Corporate Earnings Take a Holiday

This may be the third quarter where corporate profits dropped. But things may be better than some see.

Is a recession on the immediate horizon? By Bloomberg’s reckoning — measuring first-quarter earnings of the S&P 500 — it is. Profits are down 3.7% year over year on average. “While data compiled by Bloomberg Intelligence shows that 78% of firms surpassed forecasts, that’s less impressive than it sounds, given analysts had slashed their expectations before the season kicked off,” the report said.

This is supposedly the second straight quarter of earnings declines and more the potential for more doldrums through the third quarter of 2023, “a longer profit recession than during the pandemic.”

Along with the concern over profits have been tens of thousands of job cuts, downward pressure on margins as less demand crimps pricing power, and then problems in the economy coming back onto banks, especially small ones, with CRE mortgage defaults hurting that sector.

Nevertheless, maybe things aren’t exactly quite as bad as they seem.

One problem with looking at the S&P 500 is that it’s normally treated as a market cap-weighted index. A small handful of mostly tech companies at the top have a big sway — the 10 largest entries on the index make up 27.9% of the index’s total value. Getting an insight with the weighting can be difficult.
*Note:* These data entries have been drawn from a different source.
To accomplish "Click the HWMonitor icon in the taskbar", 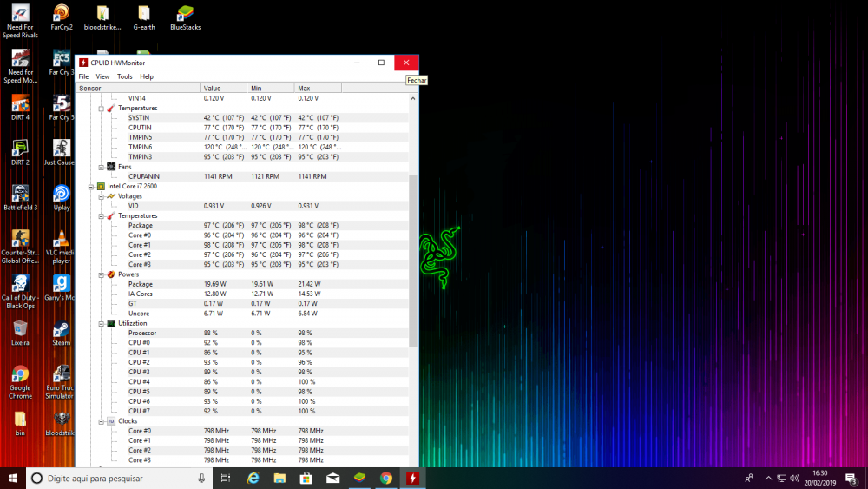I will (413, 479).
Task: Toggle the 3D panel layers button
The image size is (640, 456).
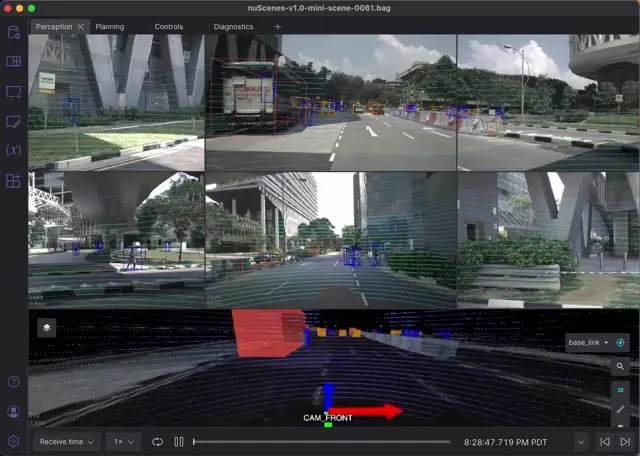Action: pyautogui.click(x=47, y=327)
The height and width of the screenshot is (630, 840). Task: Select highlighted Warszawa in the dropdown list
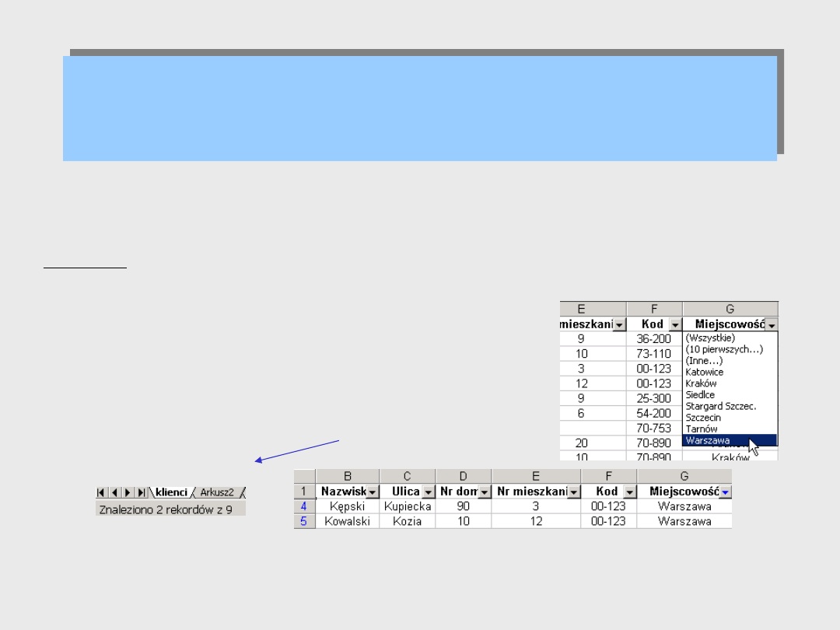pyautogui.click(x=708, y=440)
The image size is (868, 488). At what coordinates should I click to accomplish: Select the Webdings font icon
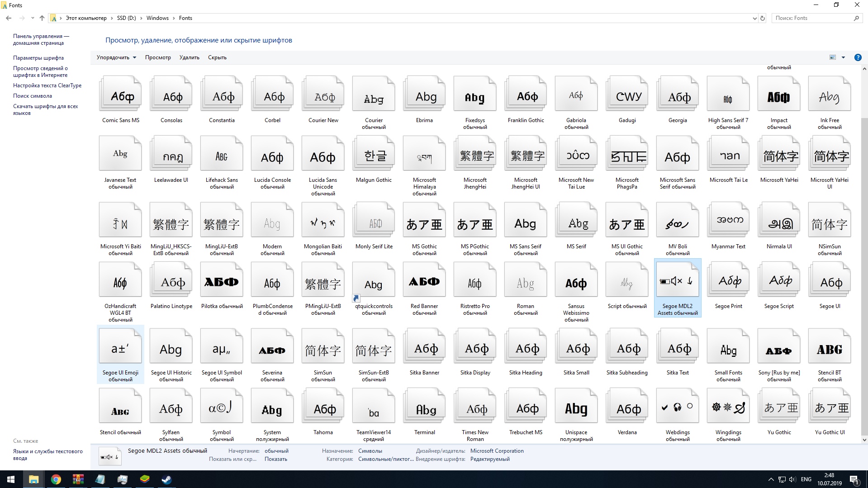coord(678,408)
However, according to data from S&P Global Market Intelligence, on an average per-share basis across the stocks of the S&P 500, net income is 50.29 in the first quarter of 2023, up from the 40.62 of 2022 Q4, which in turn was down from Q3 of 2022.

The recent growth is even in the face of falling revenue per share. Diluted earnings per share was the highest it’s been since the fourth quarter of 2021.

Or look at corporate profits before taxes as estimated by the U.S. Bureau of Economic Analysis for all corporations, not just public ones. They dropped steadily and sharply from the second quarter of 2022 to the fourth quarter, with 2023’s Q1 not yet available. And yet even that Q4 relative low point was higher than any quarterly corporate before-tax profit pre-pandemic.

Jobs have been strong and consumer spending has maintained its activity. So, perhaps it may not be time for a truly doom-and-gloom outlook.